Obtaining precise images of a sample or a sample section, respectively, by means of imaging optics requires the sample to be placed exactly in the focal position of the objective. If the image is out of focus, it is important to find out by what amount and in which direction a change in the position of the sample relative to the imaging optics or relative to the objective, respectively, has to be effected, and, if necessary, to derive corresponding adjusting commands that can be used for re-focusing. In this connection, basically the triangulation method, imaging methods using contrast evaluation, and position determination by means of an inclined confocal slit diaphragm are known. In triangulation methods, a collimated laser beam is reflected into the pupil plane of an objective, and the z-position of the laser light reflected by the sample is deduced from the course of said laser beam relative to the imaging beam path. However, during imaging of the laser light into planes of the sample located at different depths, image defects occur so that the autofocus quality varies significantly over a given depth-of-focus range.

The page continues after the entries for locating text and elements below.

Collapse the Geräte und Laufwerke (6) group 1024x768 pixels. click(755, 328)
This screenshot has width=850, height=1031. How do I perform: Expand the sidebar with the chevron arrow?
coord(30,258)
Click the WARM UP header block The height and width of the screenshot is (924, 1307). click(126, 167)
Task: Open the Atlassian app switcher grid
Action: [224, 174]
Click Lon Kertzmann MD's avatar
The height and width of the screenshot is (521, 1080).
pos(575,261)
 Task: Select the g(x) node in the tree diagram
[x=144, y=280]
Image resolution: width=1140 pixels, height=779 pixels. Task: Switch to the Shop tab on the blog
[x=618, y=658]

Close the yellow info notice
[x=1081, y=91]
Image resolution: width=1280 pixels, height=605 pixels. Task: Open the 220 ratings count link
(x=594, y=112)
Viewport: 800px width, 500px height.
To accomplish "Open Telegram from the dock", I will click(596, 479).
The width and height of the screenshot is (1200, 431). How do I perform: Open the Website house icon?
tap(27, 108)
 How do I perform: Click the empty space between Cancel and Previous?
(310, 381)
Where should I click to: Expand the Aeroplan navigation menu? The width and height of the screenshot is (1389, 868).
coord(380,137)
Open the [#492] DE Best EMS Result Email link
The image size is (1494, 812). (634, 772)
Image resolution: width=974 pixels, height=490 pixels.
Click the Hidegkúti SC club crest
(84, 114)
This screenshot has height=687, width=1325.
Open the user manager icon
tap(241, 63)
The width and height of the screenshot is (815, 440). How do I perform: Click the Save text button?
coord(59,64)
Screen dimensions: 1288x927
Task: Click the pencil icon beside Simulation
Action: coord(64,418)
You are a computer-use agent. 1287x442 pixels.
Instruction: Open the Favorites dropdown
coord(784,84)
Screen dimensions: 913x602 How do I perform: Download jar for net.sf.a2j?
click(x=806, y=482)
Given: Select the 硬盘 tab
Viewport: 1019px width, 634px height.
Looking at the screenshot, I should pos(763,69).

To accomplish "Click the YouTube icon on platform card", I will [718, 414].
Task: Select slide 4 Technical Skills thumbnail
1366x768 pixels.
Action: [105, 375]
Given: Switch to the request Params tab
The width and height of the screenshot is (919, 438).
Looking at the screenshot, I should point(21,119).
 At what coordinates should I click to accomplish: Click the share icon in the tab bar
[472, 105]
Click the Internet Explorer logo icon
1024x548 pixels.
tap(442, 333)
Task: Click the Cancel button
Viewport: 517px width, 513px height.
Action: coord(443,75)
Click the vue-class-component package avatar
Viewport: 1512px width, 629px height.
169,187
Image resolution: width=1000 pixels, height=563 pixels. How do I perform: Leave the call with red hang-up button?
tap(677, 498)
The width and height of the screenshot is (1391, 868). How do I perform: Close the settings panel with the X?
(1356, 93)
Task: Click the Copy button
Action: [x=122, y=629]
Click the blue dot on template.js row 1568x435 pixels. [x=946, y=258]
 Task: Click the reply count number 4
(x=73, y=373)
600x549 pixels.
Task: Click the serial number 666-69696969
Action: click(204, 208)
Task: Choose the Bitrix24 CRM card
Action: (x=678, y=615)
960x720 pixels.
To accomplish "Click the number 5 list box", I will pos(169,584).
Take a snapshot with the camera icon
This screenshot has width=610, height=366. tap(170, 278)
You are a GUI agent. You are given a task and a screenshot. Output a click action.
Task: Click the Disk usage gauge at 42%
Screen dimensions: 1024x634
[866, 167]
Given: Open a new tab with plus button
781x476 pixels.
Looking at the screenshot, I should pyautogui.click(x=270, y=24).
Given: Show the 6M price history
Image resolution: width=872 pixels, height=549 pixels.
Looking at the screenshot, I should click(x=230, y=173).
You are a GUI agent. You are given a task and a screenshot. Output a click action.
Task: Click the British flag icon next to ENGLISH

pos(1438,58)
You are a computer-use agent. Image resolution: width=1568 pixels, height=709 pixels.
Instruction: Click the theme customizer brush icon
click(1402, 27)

Also, variations can be established as to whether the result of measurement is determined from the middle or on the edge of the sample or of the detector used, respectively. Therefore, a triangulation method is usually carried out iteratively, which is relatively time-consuming.
In imaging methods with contrast evaluation, the sample is illuminated with a specific intensity distribution, generally by placing a grating in a field aperture plane of an illumination beam path. A series of images is recorded with different distances between the imaging optics and the sample and, among the images in this series, the one having the highest contrast is determined to which the optimal focal distance is then assigned. This has the disadvantage of requiring high-precision placement at different z positions so as to record the series of images, which is in turn time-consuming. Examples of an autofocus device analyzing the contrast of a pattern projected onto a sample are to be found in U.S. Pat. Nos. 5,604,344 or 6,545,756.
During position determination by means of an inclined confocal slit diaphragm, a slit diaphragm is placed in a field aperture plane of the illumination beam path and is imaged onto the sample. The light reflected by the sample is directed onto a CCD line that is inclined relative to the slit diaphragm and the position on the CCD line is determined at which the reflected light has a maximum. This method is very quick; however, it does have problems with impurities on the sample or sample surface that may lead to intensity variations. Also, a very large amount of adjustment is required when imaging the slit onto the CCD line, because the slit has to be very narrow in order to be able to achieve high precision. An improvement to position determination by means of an inclined confocal slit diaphragm is described in DE 10319182 A1.
All these methods have in common that, while they can find the focal plane very precisely, they allow determination of said focal plane within the sample, especially with respect to further interfaces, only to a limited extent.
However, in many cases it is desired not only to exactly find the plane of measurement, but also to determine the position of said plane, i.e. its distance from a reference plane. In the prior art, referencing to an interface which serves as a reference plane can be effected by using a second autofocus device being focused on the interface. This naturally increases optical complexity and generally makes it necessary to reserve an area of the detection or illumination aperture, respectively, for this additional autofocus. The use of several autofocus beam paths is described, for example, in WO 00/43820. On the other hand, it is known in the state of the art to interrupt measurement for a short time and to adjust the autofocus device to the desired reference plane by a focus adjustment. The absolute value of the focus adjustment then represents a measure for the distance from the measurement plane to the reference plane. This has the disadvantage that the actual microscopic measurement for determining the distance from the reference plane has to be interrupted.
The same problems arise when an object that may be present at different z-positions has to be found or traced in a sample. Such an object may be, for example, a cell present in a sample and moving in the sample (e. g. in a liquid solution).